注：  Lysis buffer 使用前，立刻加入 1 mM PMSF（终浓度）（推荐购买abs9146，自行配制）。

一、制备细胞裂解物：
1、吸干培养基。添加含有调节分子的新鲜培养基，使其在预定的时间内对细胞进行处理。
2、收集细胞，去除培养基后用冰预冷的 1 X PBS 洗涤细胞一次。
3、去除 PBS 并在每个细胞板上（10 cm）加入 0.5 mL 冰预冷的 Lysis buffer，并在冰上孵育至少5分钟。

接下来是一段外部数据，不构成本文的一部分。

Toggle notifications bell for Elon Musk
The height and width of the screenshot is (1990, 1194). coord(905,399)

4、从板上刮下细胞，把提取物转移至微量离心管。置于冰上。
5、在冰上进行 3 次超声破碎，每次 5 秒。（PS：超声条件需根据液体量、探头直径以及最大功率调整。以200W功率超声仪器为例，用 3 mm 的探头。我们一般推荐使用 35%-40% 的最大功率进行 3 次超声脉冲， 每次超声之间停顿 10 秒。）
6、在 4 °C，在 14,000 x g 条件下，微量离心10分钟，将上清转移到新管中。上清液即为细胞裂解物。如有必要，裂解物可保存在 -80 °C。

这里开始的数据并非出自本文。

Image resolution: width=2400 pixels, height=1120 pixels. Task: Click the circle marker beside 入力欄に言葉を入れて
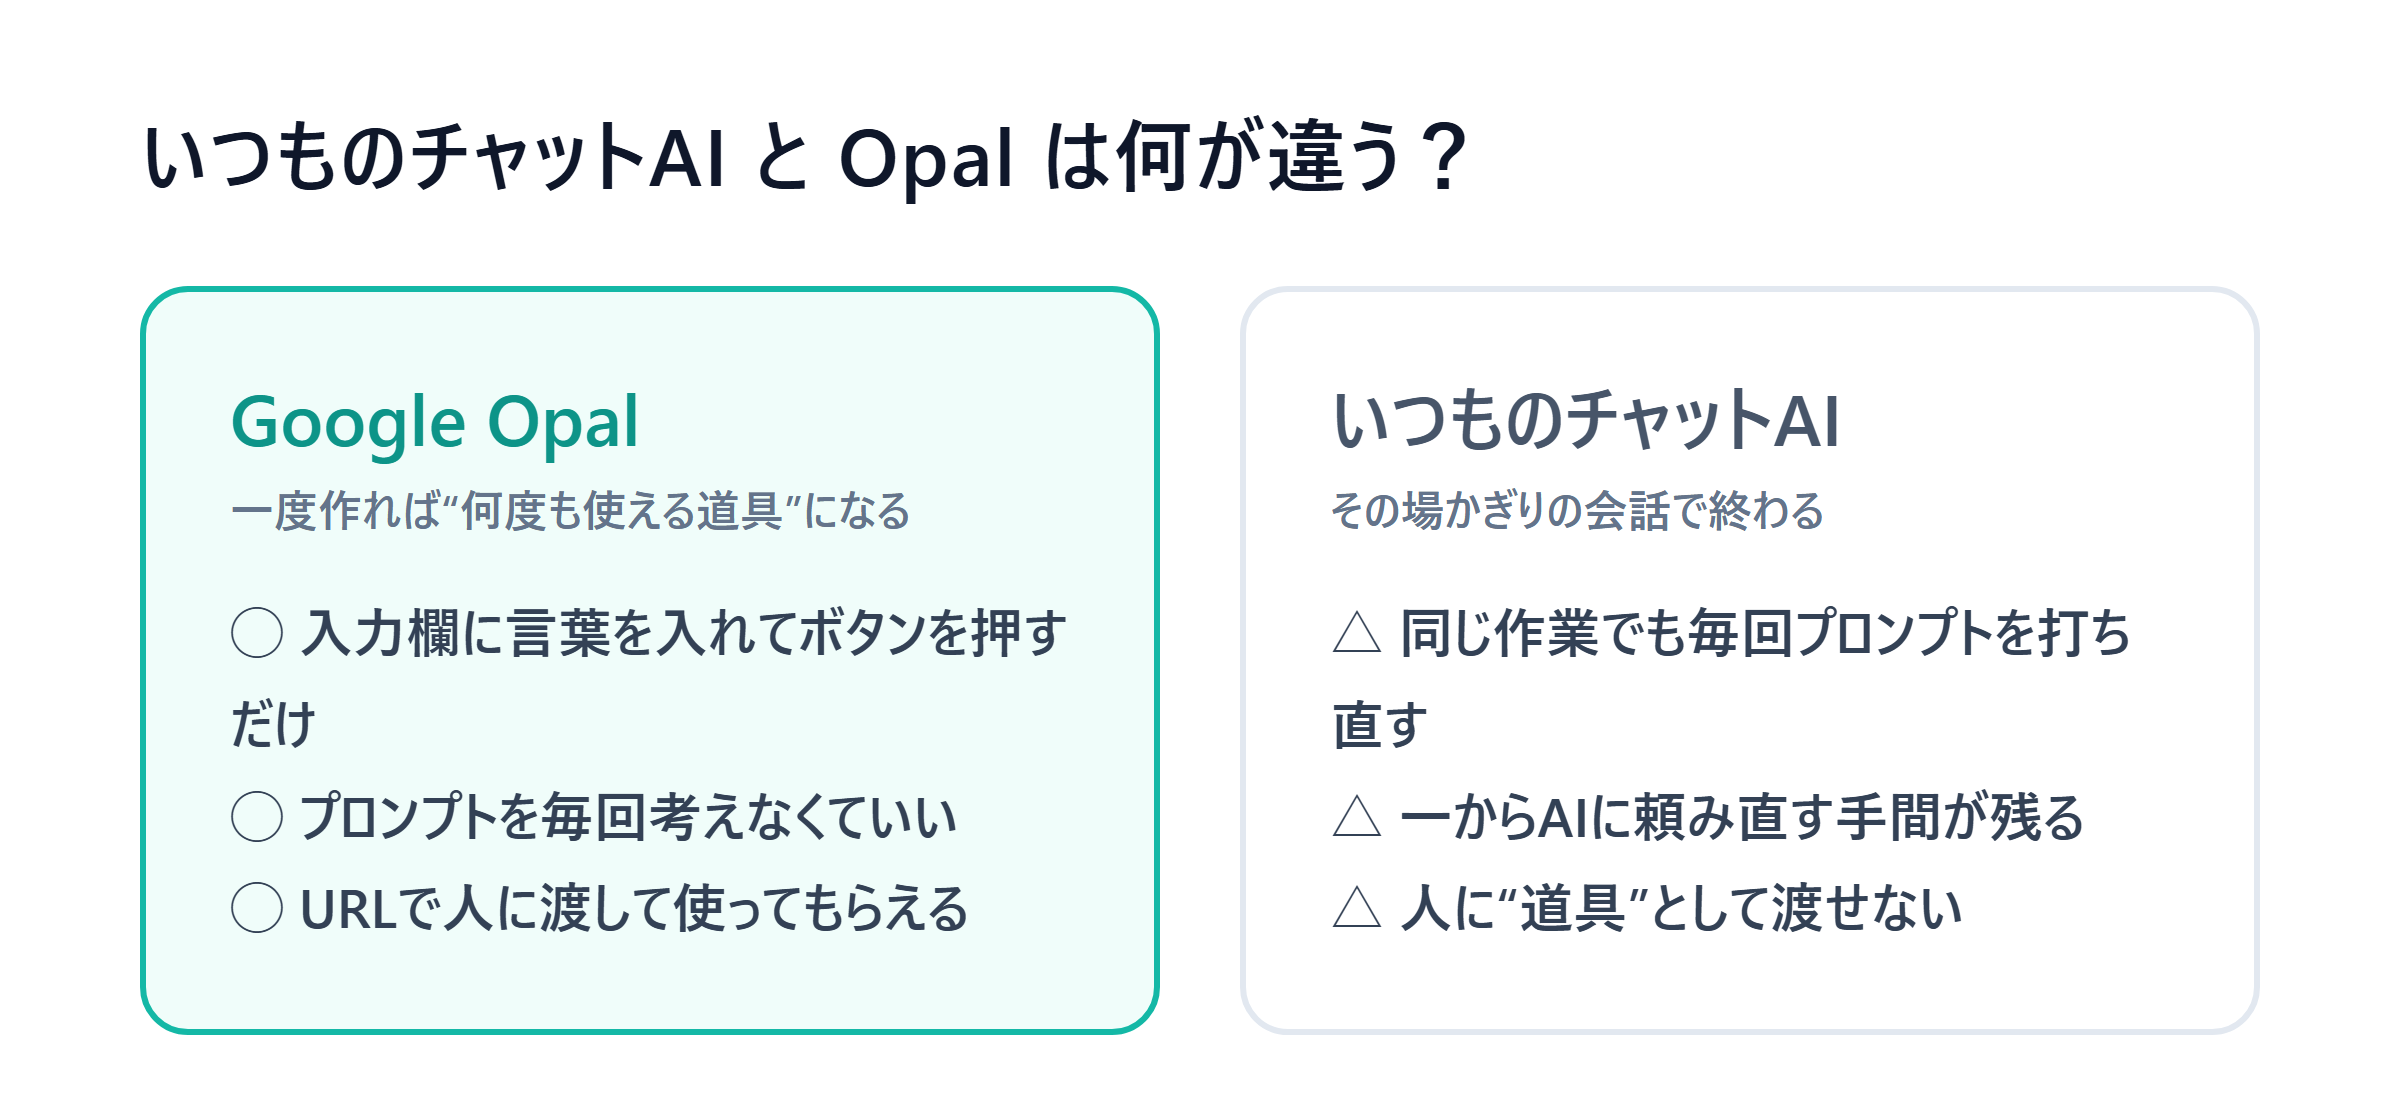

注：细胞裂解物制备好之后，可先进行蛋白免疫印迹法检测，以此来确定细胞裂解物里存在目标蛋白。

二、免疫沉淀法：
1、细胞裂解物预清除（可选步骤）
（1）向 500 μL（含总蛋白 200 -1000 ug）细胞裂解物中添加 5 μL Protein A 和 5 μL Protein G。

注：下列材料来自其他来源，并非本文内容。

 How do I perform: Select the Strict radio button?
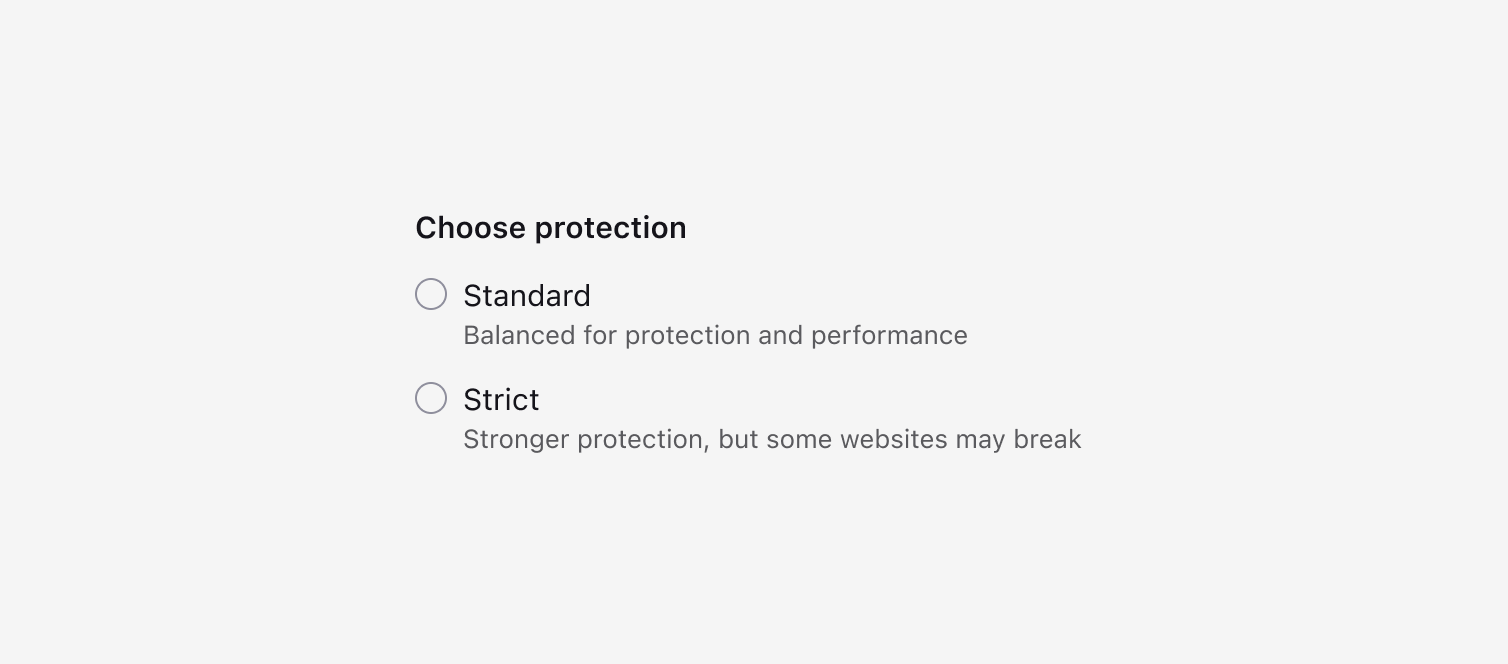431,398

（2）在 4 °C 下，旋转孵育 30 - 60 分钟。
（3）4°C 条件下 12000g 离心1分钟，保留上清，待用。
2、抗原抗体结合
（1）在新的离心管内加入 500 μL（含总蛋白 200 – 1000 ug）细胞裂解物（可以是预清洗后的细胞裂解物）。
（2）加入目标蛋白的单克隆/多克隆抗体（1 – 5 μg）。
（3）同时采用非特异免疫的同源抗体作为对照。
（4）在 4 °C 轻柔混合过夜。
3、免疫复合物沉淀
（1）抗体孵育过夜后，加入 5 μL Protein A 和 5 μL Protein G。
（2）在 4 °C 温和地混匀1-3小时或过夜。
（3）12,000 g 离心1 分钟，保留沉淀。
（4）使用 0.5 mL 1*Wash buffer 清洗沉淀，12,000 g 离心1分钟，保留沉淀。
（5）重复第4步，共计清洗3次。
注：清洗，去上清的时候需要注意避免吸走填料
4、用蛋白免疫印迹法进行分析
（1）在 20 - 40 μl 1*SDS 样品缓冲液中重悬沉淀物，涡旋振荡，然后再微量离心30秒，以使附着管壁的珠子和液体到管底。
（2）将样品加热至 95 - 100 °C 并持续2 - 5分钟，然后在 14,000 g下瞬时离心1分钟，取上清液。
（3）将样品（15 – 30 μL）上样到 SDS-PAGE 凝胶上。
（4）用蛋白质印迹法分析样品。

本试剂盒4℃保存，1年有效。
注意：Protein A和Protein G的基质为20%乙醇，较易挥发，使用时应注意密封，如出现挥发情况，可使用20%乙醇重悬。